Gericht entscheidet: Kein Mord – 35-Jähriger muss zwei Jahre in Haft Mann durchtrennt Bremsleitungen am Auto seiner Frau

Detmold (WB). Ein Detmolder (35), der die Bremsleitungen am Wagen seiner getrennt lebenden Frau mit einem Seitenschneider zerstört hat, muss zwei Jahre ins Gefängnis.

Von Ulrich Pfaff
Der Angeklagte, hier mit Verteidiger Andreas Scharmer, war wegen Mordversuchs angeklagt.
Der Angeklagte, hier mit Verteidiger Andreas Scharmer, war wegen Mordversuchs angeklagt. Foto: Ulrich Pfaff

Ein Mordversuch, wie vom Staatsanwalt angeklagt, war es aus Sicht des Detmolder Schwurgerichts nicht, sondern eine versuchte gefährliche Körperverletzung und ein versuchter gefährlicher Eingriff in den Straßenverkehr.

Außerdem muss der Mann in eine Entziehungsanstalt.
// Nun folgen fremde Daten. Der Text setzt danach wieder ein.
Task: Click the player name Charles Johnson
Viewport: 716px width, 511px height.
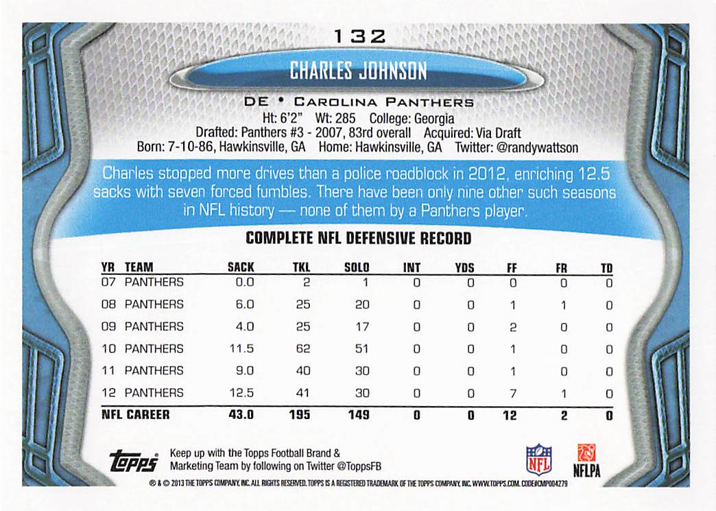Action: (x=357, y=71)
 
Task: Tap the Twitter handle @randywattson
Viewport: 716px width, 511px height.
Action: (x=535, y=147)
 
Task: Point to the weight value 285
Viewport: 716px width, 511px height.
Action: (x=344, y=119)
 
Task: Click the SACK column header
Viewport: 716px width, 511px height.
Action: (x=241, y=268)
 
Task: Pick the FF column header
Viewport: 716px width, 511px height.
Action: (x=512, y=268)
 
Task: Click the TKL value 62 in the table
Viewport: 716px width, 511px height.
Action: (x=302, y=348)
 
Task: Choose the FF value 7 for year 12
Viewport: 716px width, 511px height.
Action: (x=512, y=393)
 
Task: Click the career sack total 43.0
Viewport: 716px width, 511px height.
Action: (x=240, y=415)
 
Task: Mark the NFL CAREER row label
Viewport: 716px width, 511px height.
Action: (x=135, y=415)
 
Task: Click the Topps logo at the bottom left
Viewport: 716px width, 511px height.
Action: (x=133, y=462)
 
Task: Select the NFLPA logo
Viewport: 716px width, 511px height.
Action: (x=586, y=460)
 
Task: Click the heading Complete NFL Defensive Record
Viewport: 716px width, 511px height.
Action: (x=358, y=239)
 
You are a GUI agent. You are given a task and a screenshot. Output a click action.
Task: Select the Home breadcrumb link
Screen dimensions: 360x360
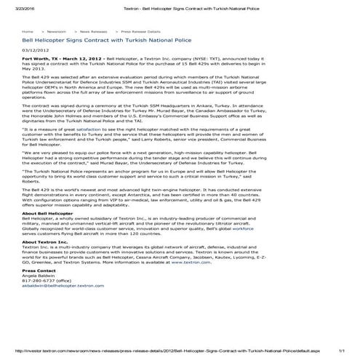(x=28, y=33)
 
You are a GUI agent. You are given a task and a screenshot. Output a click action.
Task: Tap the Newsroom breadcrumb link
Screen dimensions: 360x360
(x=56, y=33)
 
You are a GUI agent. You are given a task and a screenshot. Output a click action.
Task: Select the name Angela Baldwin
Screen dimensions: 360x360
(x=39, y=294)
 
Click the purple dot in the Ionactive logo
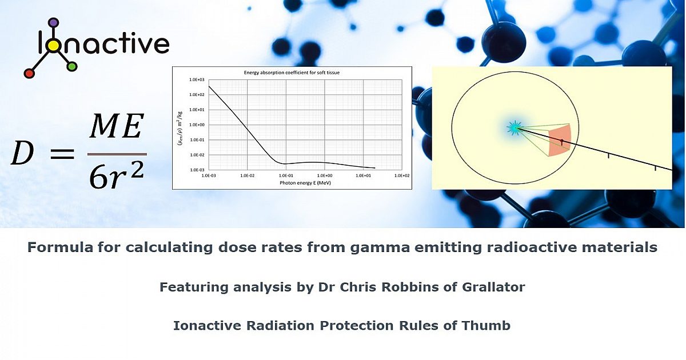[x=53, y=23]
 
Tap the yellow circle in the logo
[x=53, y=46]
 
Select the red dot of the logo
[x=29, y=73]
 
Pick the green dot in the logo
[x=71, y=67]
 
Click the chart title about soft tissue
[x=292, y=73]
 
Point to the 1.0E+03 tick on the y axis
[x=197, y=79]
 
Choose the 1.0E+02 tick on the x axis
[x=402, y=177]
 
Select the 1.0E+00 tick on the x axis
[x=325, y=177]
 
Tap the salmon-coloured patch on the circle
[x=559, y=140]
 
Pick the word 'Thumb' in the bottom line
[x=490, y=326]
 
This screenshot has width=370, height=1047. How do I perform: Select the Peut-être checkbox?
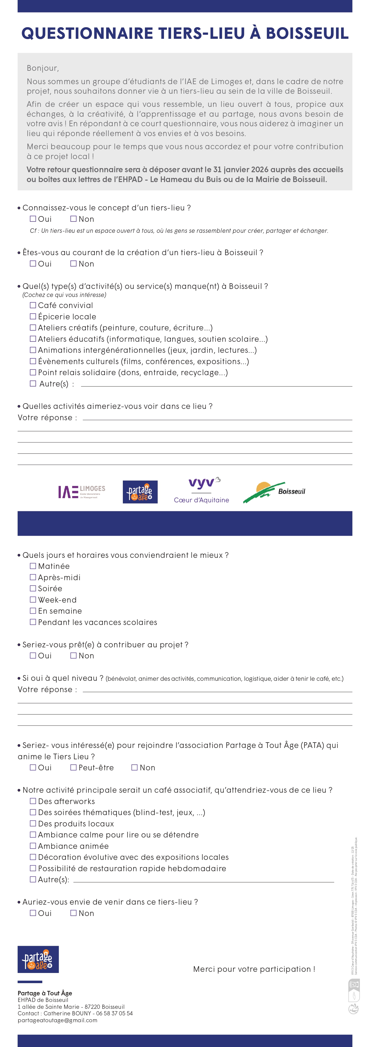74,767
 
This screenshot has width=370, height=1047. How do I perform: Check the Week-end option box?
33,600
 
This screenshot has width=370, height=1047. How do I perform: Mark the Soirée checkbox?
33,588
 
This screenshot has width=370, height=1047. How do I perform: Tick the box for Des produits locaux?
33,823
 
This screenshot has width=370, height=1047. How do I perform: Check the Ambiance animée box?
33,846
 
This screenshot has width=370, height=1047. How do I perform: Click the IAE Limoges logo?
81,492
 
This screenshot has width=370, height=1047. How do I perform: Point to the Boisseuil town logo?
274,492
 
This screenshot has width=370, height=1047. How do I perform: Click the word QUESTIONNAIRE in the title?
87,33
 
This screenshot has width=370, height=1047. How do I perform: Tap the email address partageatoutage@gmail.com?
57,1020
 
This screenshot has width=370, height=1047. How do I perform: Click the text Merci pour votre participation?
254,969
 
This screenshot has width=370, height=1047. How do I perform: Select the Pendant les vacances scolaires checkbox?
33,622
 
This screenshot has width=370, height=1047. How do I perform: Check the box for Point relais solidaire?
33,372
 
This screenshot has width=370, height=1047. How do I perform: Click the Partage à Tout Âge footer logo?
38,959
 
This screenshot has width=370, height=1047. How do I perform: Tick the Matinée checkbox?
33,566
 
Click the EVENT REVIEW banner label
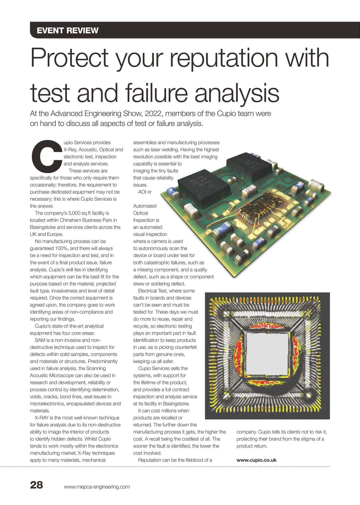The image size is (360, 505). [x=68, y=30]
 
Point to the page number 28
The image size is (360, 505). [x=37, y=485]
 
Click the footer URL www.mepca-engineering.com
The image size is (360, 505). [x=97, y=487]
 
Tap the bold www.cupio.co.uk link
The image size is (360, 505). [x=256, y=460]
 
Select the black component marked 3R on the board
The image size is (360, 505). [x=203, y=186]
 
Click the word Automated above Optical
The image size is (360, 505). [x=145, y=206]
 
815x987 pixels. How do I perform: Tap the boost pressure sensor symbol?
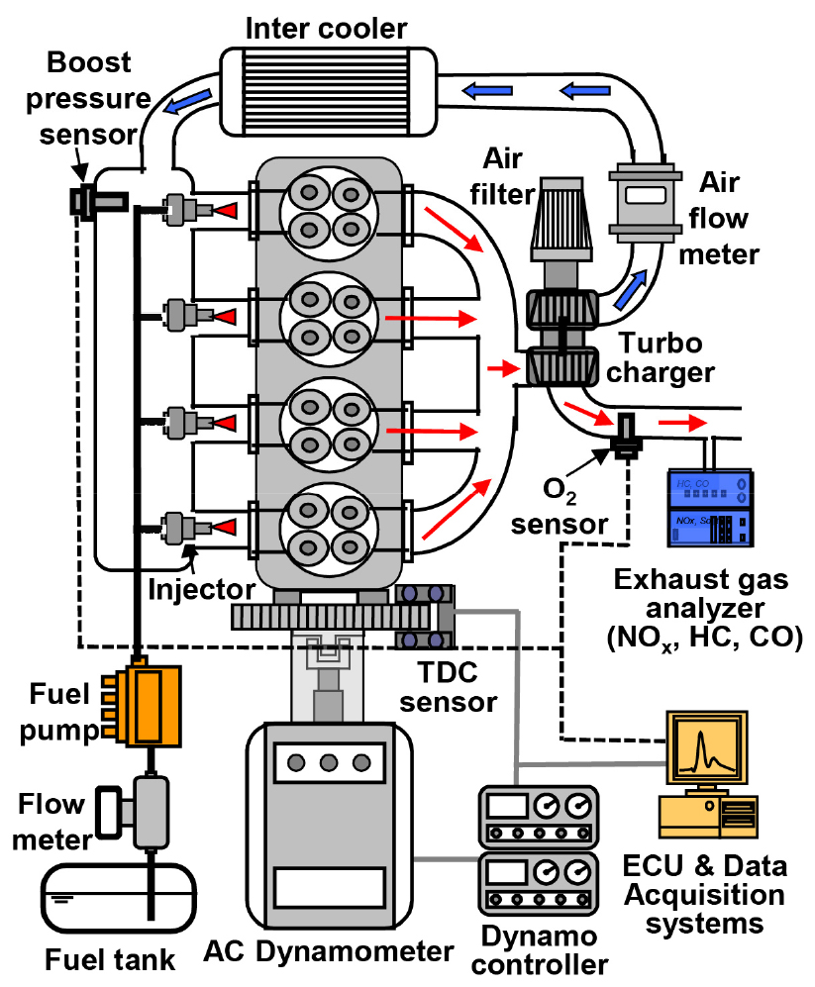pyautogui.click(x=85, y=202)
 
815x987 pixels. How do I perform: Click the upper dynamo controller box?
pyautogui.click(x=539, y=817)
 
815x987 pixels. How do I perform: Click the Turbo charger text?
pyautogui.click(x=666, y=358)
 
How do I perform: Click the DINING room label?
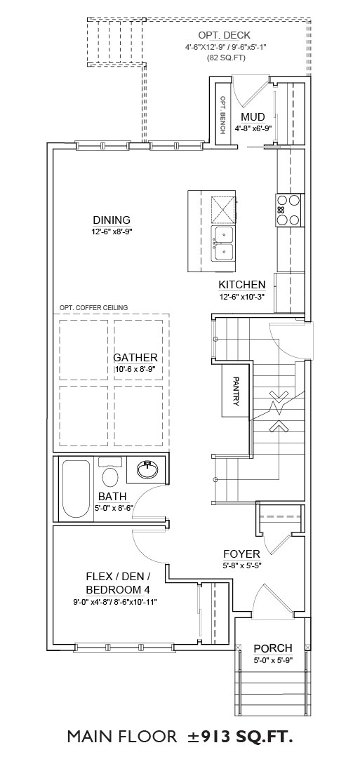click(x=112, y=220)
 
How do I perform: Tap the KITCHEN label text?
click(x=241, y=285)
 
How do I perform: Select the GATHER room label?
click(x=135, y=358)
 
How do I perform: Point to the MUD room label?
click(x=253, y=117)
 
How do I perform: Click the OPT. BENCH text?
click(x=222, y=115)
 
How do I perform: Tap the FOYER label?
click(x=241, y=554)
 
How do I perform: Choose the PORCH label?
click(x=273, y=648)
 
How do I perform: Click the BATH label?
click(x=112, y=497)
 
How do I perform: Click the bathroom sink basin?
click(x=147, y=469)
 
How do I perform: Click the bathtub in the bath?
click(x=76, y=488)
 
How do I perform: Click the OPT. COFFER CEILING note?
click(x=93, y=307)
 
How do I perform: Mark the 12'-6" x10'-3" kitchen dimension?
click(x=242, y=296)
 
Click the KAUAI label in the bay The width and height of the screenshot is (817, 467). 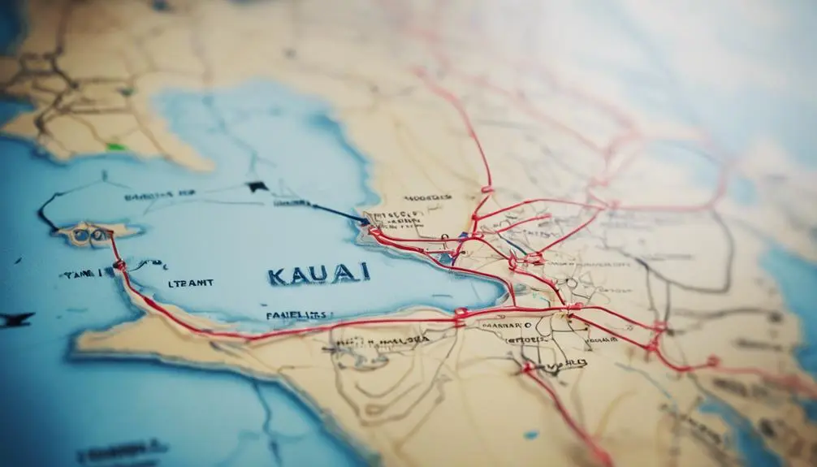tap(318, 274)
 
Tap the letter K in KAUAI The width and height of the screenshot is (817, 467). tap(277, 275)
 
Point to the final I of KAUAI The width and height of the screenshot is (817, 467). tap(365, 271)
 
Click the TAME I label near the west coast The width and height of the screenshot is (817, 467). tap(85, 274)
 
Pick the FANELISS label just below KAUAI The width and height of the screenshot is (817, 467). tap(297, 314)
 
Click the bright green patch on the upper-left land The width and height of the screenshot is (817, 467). tap(116, 147)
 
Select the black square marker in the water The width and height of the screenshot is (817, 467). tap(257, 187)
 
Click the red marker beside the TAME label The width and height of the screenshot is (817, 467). tap(119, 265)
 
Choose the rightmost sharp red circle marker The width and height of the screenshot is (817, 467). tap(713, 361)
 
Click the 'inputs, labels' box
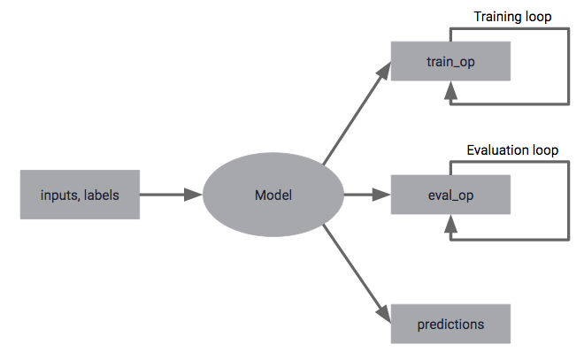[x=80, y=195]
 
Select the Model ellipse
[x=273, y=195]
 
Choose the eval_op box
[x=450, y=195]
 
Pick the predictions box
[x=450, y=324]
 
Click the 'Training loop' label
[x=512, y=17]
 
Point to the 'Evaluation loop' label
[x=512, y=150]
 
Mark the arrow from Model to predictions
[x=354, y=271]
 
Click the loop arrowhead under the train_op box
[x=451, y=89]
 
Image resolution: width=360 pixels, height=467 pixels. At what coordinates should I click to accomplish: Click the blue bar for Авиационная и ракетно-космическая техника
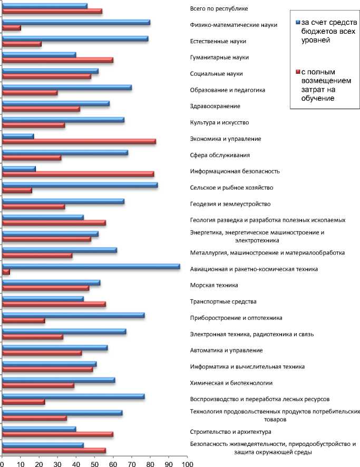(91, 266)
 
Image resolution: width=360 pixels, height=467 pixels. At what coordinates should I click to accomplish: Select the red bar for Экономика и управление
(79, 141)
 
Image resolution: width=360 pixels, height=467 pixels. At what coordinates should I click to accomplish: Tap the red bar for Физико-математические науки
(12, 28)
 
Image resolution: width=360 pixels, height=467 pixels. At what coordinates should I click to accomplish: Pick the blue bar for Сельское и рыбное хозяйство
(80, 185)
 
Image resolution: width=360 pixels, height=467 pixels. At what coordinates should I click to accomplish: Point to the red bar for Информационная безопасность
(79, 174)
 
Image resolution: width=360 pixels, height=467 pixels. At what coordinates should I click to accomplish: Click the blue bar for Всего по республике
(45, 6)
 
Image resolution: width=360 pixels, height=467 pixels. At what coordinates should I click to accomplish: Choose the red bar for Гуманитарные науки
(58, 60)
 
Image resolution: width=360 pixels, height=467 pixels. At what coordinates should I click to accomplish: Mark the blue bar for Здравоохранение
(56, 104)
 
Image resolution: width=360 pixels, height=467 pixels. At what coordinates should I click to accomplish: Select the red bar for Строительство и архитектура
(58, 434)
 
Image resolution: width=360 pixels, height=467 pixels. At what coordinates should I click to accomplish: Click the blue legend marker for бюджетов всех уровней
(298, 22)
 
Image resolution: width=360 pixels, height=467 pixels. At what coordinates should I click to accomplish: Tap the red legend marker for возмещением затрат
(298, 72)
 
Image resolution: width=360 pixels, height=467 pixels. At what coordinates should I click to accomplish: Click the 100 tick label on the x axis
(187, 464)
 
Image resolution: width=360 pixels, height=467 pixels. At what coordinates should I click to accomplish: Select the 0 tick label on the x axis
(2, 464)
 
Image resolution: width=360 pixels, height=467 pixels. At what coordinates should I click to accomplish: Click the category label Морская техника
(214, 285)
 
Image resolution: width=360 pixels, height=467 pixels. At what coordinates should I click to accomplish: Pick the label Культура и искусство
(219, 122)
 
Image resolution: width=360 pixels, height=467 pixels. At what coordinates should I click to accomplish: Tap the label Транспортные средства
(223, 301)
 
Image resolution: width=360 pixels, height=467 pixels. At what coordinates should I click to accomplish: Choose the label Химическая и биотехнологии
(231, 383)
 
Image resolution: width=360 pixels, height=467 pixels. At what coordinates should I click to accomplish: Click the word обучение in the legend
(318, 98)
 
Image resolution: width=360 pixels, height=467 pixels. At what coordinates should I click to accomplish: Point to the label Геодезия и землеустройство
(230, 204)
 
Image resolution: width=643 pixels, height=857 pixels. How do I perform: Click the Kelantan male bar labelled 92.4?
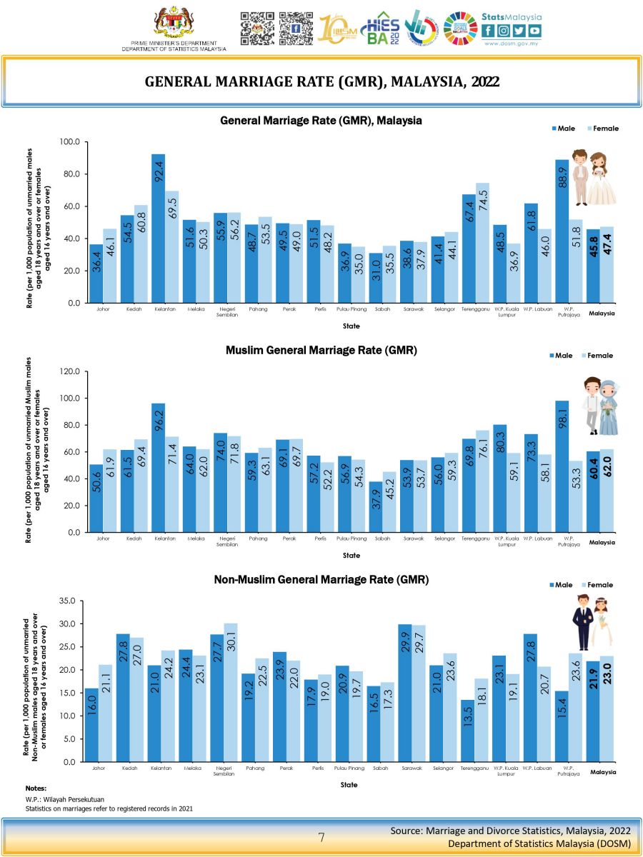click(158, 229)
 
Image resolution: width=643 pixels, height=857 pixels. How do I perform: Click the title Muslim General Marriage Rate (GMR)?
click(322, 351)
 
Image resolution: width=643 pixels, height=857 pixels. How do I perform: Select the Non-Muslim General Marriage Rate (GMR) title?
click(322, 580)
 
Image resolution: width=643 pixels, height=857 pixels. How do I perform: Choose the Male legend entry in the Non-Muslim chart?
click(561, 585)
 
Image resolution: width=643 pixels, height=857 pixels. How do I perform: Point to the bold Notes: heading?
click(36, 788)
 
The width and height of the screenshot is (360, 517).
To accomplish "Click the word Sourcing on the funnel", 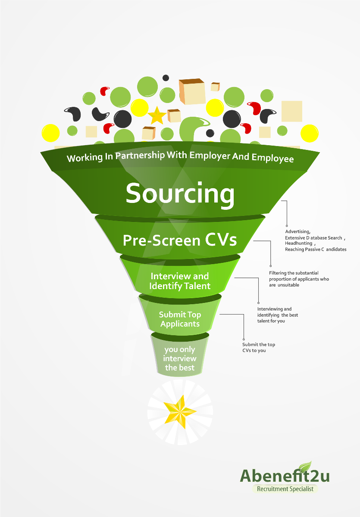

Denn Alkohol und Drogen sind die Ursache nicht nur für die Manipulation am Auto seiner Frau, sondern für die letzten 20 Jahre eines Lebens mit sieben Vorstrafen und Haftzeiten.

Die Ehe scheiterte nach fünf Jahren an seiner Sucht. Im Herbst 2013 warf die 35-Jährige ihren Mann mit Hilfe der Polizei aus der gemeinsamen Wohnung in Lage. Zuvor gab es immer wieder heftige Auseinandersetzungen, weil der Ehemann das Geld seiner Frau für Heroin ausgab. Oft gab es Krach. Einmal schlug er eine  Katze tot, die er für die beiden Kinder mitgebracht hatte,  weil seine Ehefrau gegen das Haustier war.  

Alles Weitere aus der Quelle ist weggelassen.